One can contrast Parallel Mothers with the innumerable Korean dramas and movies that examine South Korea’s military dictatorship, for example A Taxi Driver or 1987: When the Day Comes. Both of those examples are action-packed, easy enough for even schoolchildren to follow, and not lacking for historical rigor. Such films help cultivate, and reflect, South Korea’s relatively more robust approach to historical memory and transitional justice.

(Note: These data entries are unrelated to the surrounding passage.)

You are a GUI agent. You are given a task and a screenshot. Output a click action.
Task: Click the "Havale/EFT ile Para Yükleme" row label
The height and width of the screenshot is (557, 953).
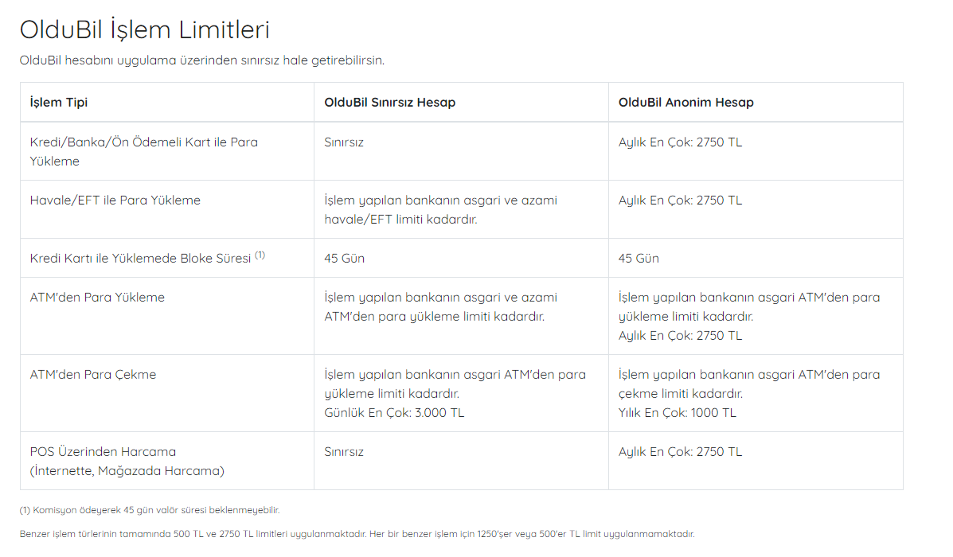coord(115,201)
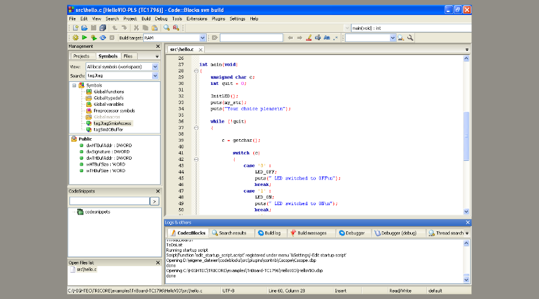Click the CodeSnippets search arrow button
The height and width of the screenshot is (299, 539).
pos(154,202)
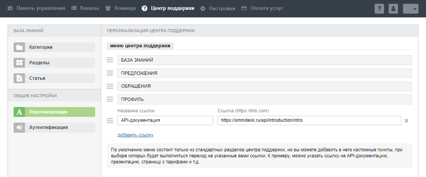The height and width of the screenshot is (177, 426).
Task: Select Персонализация settings item
Action: pyautogui.click(x=54, y=112)
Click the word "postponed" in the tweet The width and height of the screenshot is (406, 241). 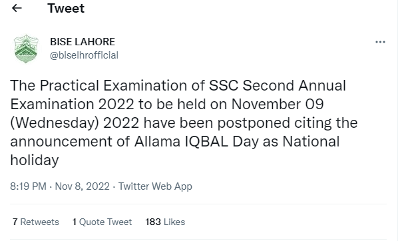click(254, 123)
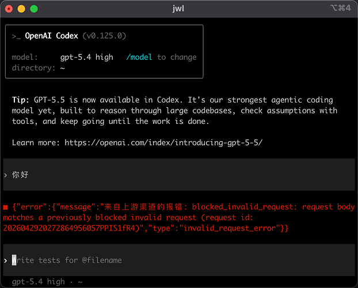The image size is (358, 288).
Task: Click the highlighted cursor block in input
Action: 14,260
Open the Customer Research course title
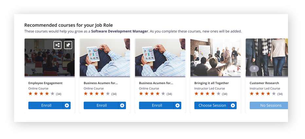The width and height of the screenshot is (305, 139). click(x=264, y=83)
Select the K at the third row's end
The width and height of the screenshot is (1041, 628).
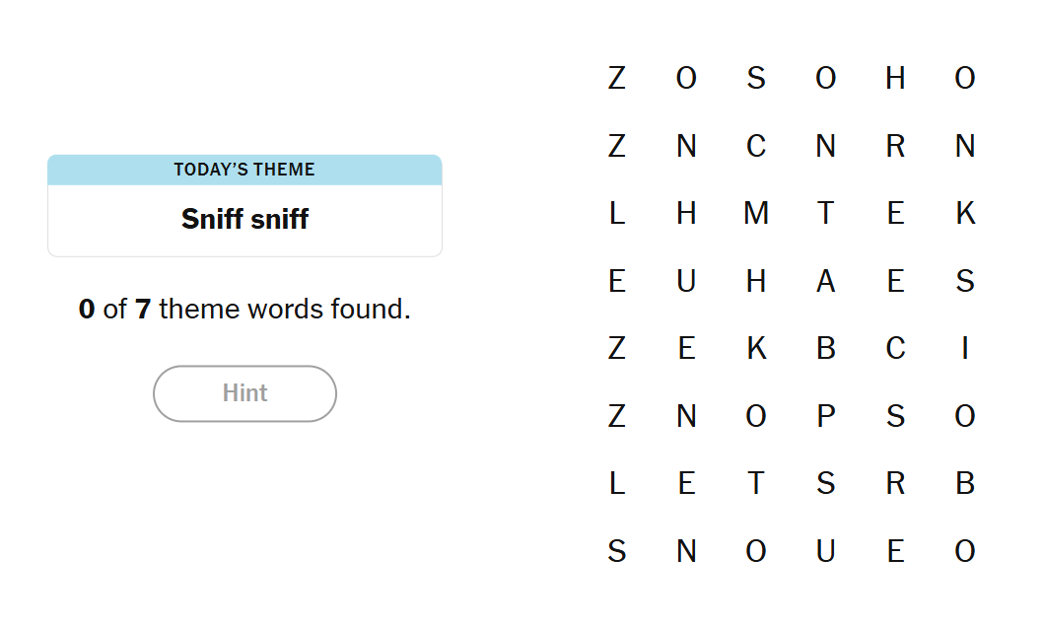click(965, 213)
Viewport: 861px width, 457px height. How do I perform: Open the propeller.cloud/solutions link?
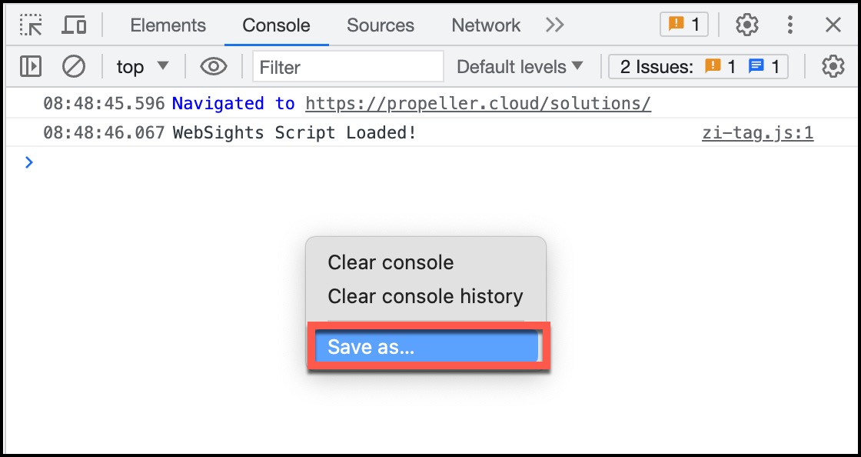click(478, 103)
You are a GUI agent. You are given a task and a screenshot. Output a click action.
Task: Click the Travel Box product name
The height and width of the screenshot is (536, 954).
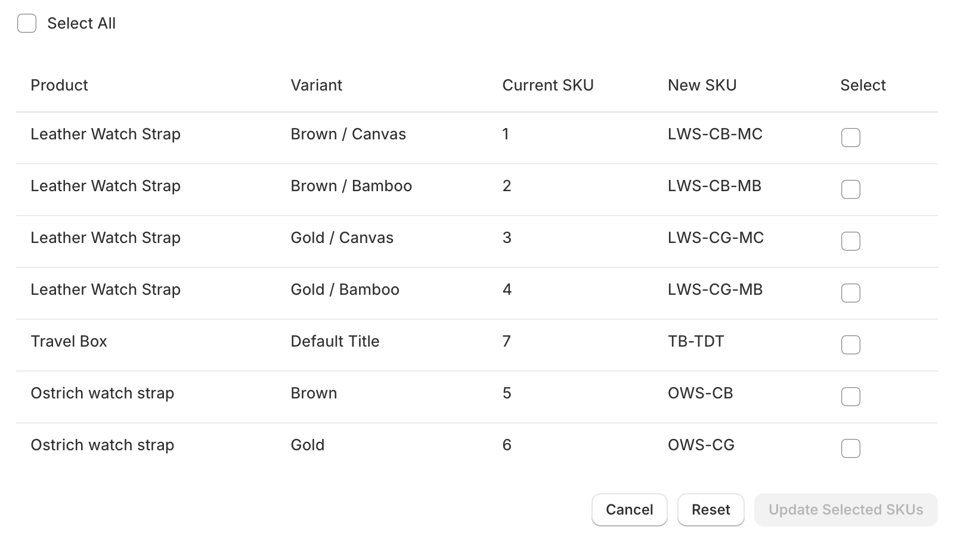click(x=69, y=341)
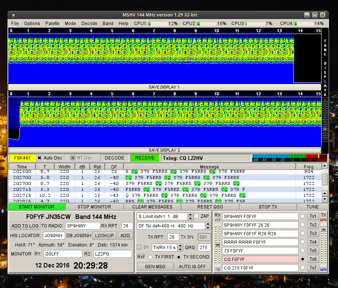Click the RXF button near TX FIRST
The height and width of the screenshot is (288, 338).
[x=141, y=257]
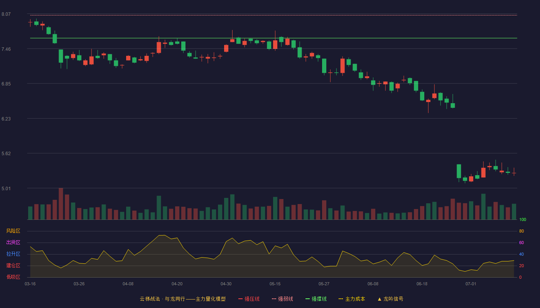
Task: Click the 07-01 date on the time axis
Action: coord(471,284)
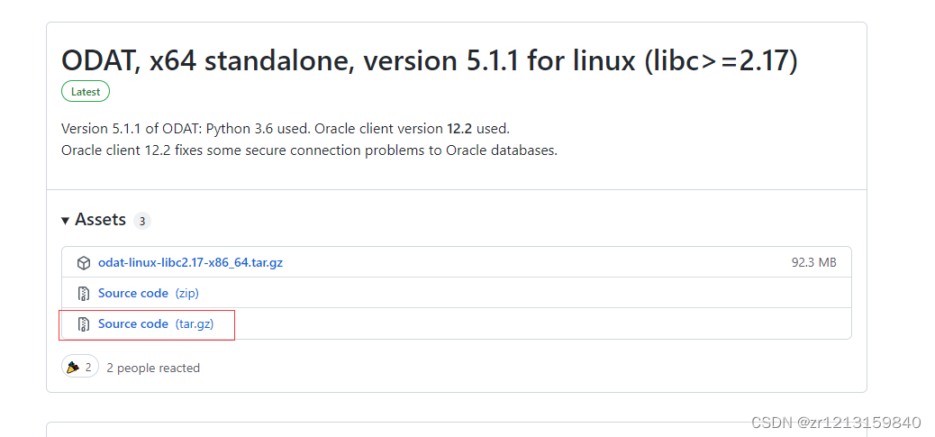This screenshot has height=437, width=935.
Task: Click the 92.3 MB file size label
Action: (814, 262)
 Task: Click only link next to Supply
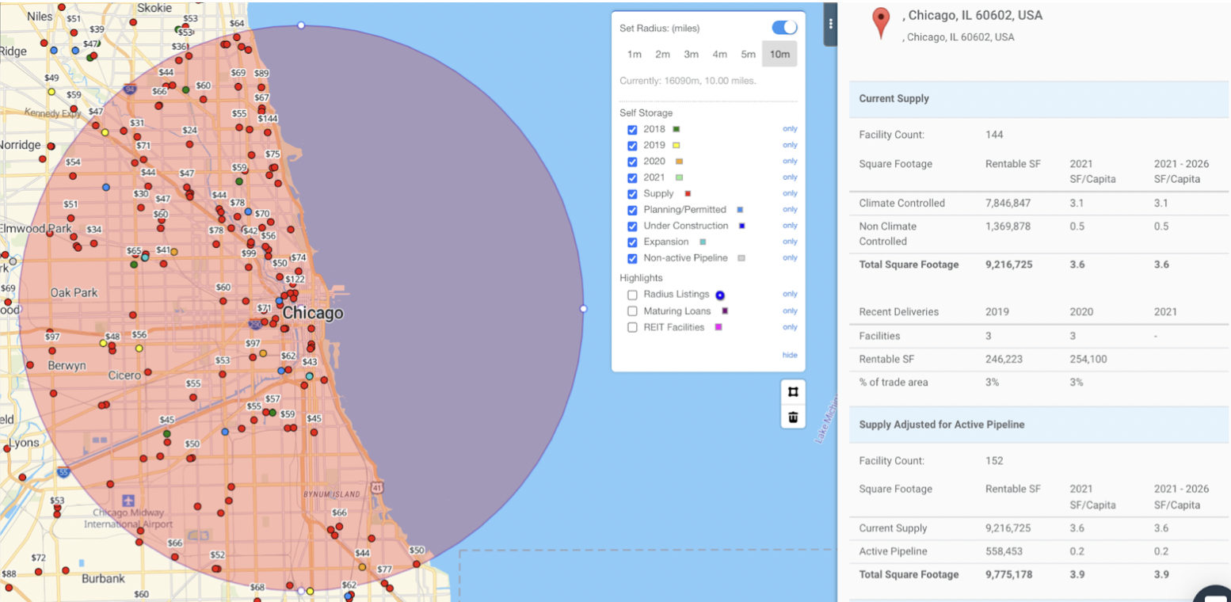coord(790,193)
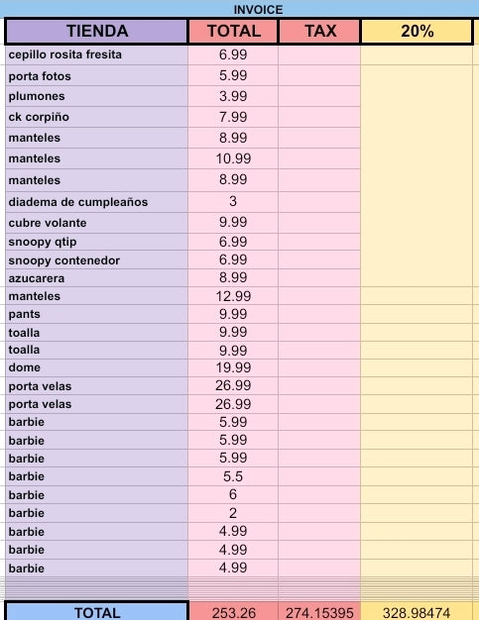Click the 12.99 manteles price cell
The height and width of the screenshot is (620, 479).
click(233, 296)

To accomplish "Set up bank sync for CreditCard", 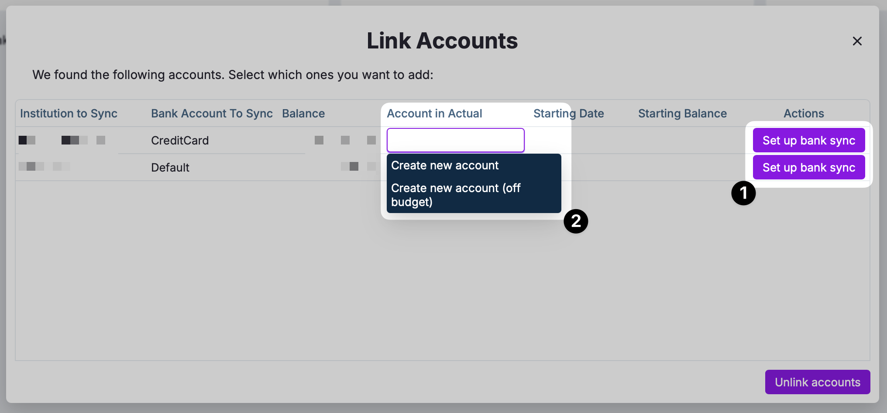I will point(808,140).
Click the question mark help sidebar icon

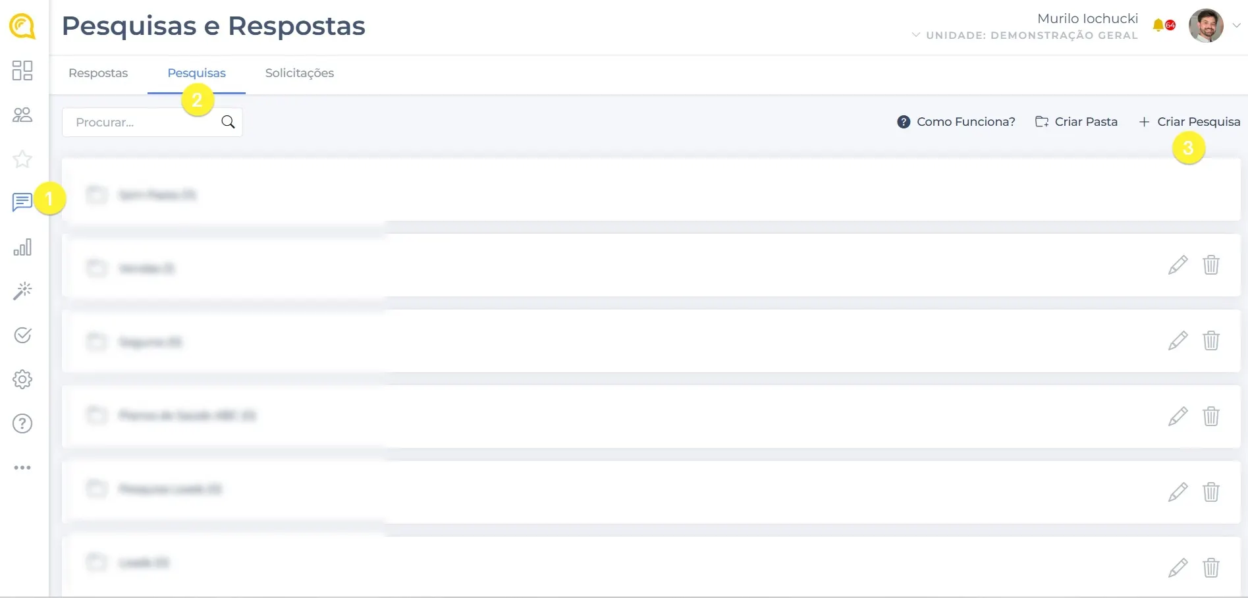pyautogui.click(x=22, y=423)
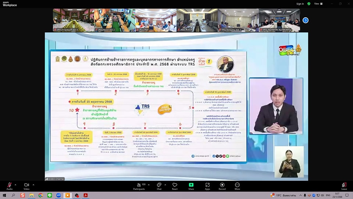Open LINE app from the taskbar
Viewport: 353px width, 199px height.
(50, 195)
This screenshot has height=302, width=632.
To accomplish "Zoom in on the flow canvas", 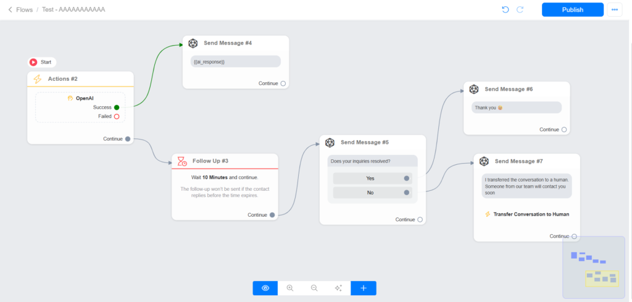I will [x=289, y=288].
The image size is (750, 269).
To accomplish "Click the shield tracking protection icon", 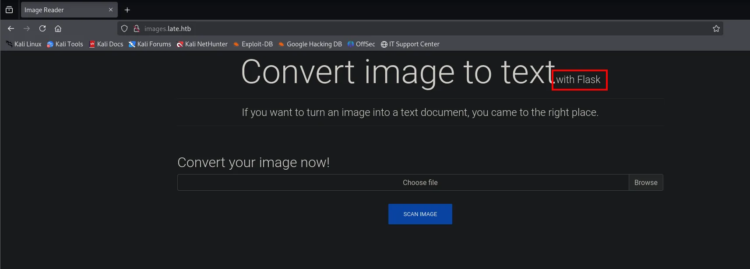I will click(124, 28).
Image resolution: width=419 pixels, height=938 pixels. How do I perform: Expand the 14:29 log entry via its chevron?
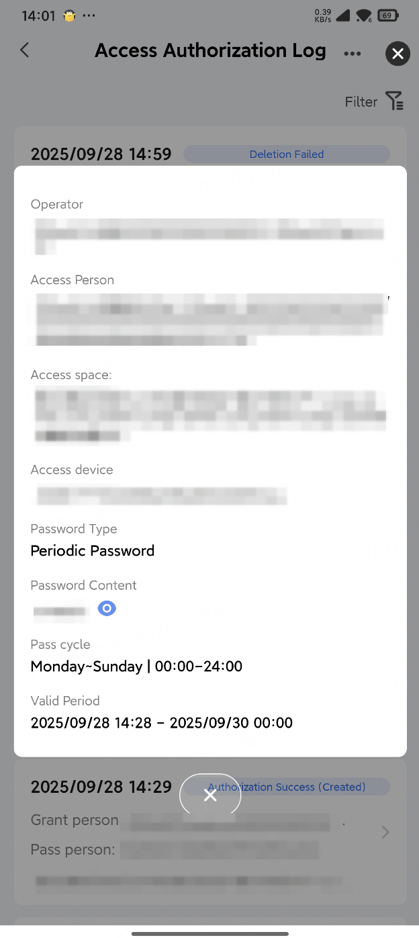[385, 832]
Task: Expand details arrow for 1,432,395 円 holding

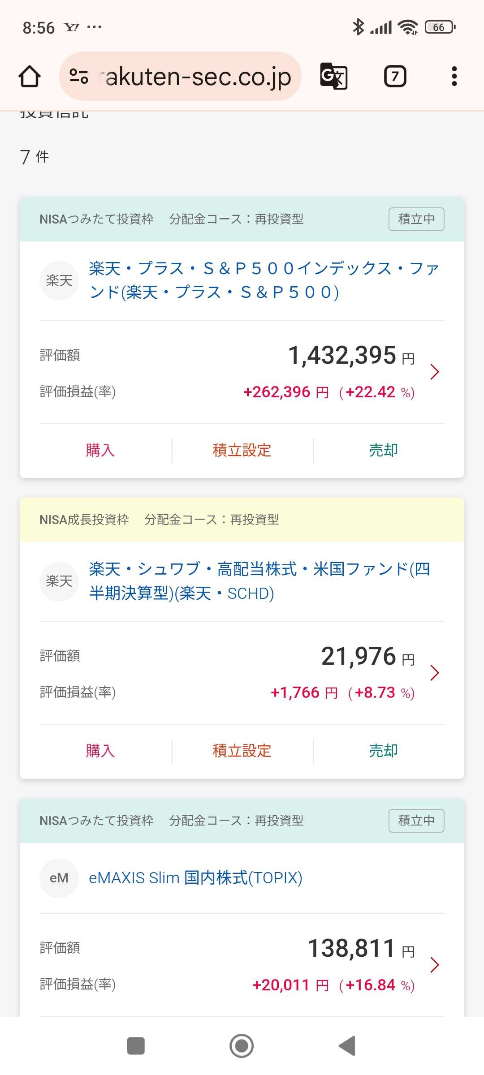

Alas, Spain is not South Korea, and Almodóvar likely didn’t set out to make a blockbuster or even a “mainstream” film. Instead, Parallel Mothers might be more aptly compared to a precedent from another East Asian nation—Taiwan’s A City of Sadness. Directed by noted auteur Hou Hsiao-hsien, A City of Sadness was the first film to ever broach the trauma of Taiwan’s own nationalist dictatorship, but it did so in a rather muted manner, and certainly wasn’t a high-octane blockbuster. However, the film opened the door to more social discourse, and more mainstream productions, about transitional justice in Taiwan. Perhaps Parallel Mothers can play a similar role, even if just a bit.

•  •  •

Parallel Mothers (Spanish: Madres paralelas)—Spain. Dialog in Spanish. Directed by Pedro Almodóvar. First released 1 September 2021 at the Venice International Film Festival. Running time 2hrs. Starring Penélope Cruz, Milena Smit, Israel Elejalde. 

Parallel Mothers is screening across North American theaters starting December 24, 2021.